Das russische Militär übt derzeit den Ernstfall wie hier in der Region Leningrad.
Das russische Militär übt derzeit den Ernstfall wie hier in der Region Leningrad.  © Uncredited/Russian Defense Ministry Press Service/AP/dpa

"Ich denke, dass wir alle darauf vorbereitet sein müssen, dass es mit wenig oder gar keiner Vorwarnung geschehen könnte", sagte Ministeriumssprecher John Kirby (59) am Montag im US-Sender CNN.

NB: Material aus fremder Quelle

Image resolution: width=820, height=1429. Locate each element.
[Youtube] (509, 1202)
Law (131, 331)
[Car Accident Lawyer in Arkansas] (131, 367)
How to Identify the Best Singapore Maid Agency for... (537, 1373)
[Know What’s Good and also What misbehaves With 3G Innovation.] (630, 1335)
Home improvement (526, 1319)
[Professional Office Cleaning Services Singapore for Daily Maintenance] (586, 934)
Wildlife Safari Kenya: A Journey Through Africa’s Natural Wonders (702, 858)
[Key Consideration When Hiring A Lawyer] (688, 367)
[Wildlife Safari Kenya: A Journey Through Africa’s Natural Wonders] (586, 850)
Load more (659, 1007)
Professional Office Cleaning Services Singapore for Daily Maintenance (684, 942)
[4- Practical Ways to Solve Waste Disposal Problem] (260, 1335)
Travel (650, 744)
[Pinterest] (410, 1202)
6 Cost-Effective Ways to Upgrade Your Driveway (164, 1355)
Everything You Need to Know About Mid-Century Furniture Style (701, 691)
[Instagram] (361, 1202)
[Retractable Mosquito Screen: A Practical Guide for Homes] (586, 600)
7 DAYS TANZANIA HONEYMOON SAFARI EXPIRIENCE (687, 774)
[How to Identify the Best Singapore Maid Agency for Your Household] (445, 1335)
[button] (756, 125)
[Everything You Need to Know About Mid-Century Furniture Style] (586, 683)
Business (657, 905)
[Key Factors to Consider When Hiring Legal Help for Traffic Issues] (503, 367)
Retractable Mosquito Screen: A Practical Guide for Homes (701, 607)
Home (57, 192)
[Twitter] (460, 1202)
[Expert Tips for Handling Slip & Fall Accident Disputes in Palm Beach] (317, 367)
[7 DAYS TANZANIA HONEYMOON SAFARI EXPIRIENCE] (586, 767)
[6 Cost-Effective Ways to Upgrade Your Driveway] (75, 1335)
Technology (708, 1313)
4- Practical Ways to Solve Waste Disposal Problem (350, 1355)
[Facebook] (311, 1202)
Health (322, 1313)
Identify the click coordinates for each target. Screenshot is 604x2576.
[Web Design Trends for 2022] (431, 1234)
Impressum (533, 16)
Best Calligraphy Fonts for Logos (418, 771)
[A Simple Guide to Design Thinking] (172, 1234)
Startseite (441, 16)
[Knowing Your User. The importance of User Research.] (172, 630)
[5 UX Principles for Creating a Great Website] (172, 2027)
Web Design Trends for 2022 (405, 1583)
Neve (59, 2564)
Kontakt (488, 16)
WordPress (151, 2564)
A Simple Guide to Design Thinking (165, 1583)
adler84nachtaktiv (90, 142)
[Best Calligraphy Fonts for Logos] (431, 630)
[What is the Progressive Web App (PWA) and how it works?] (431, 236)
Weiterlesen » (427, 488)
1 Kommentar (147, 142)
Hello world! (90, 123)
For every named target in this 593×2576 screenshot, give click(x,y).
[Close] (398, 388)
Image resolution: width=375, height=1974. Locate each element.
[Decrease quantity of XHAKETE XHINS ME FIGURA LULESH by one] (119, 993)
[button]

Auf die Frage nach der Wahrscheinlichkeit einer Invasion antwortete Kirby mit Blick auf den russischen Präsidenten Wladimir Putin (69): "Ich denke, dass Herr Putin der Einzige ist, der die Antwort darauf kennt."

Putin habe über das Wochenende weiter Truppen im Grenzbereich zur Ukraine zusammengezogen, sagte Kirby. Die Zahl der russischen Soldaten liege inzwischen weit über 100.000.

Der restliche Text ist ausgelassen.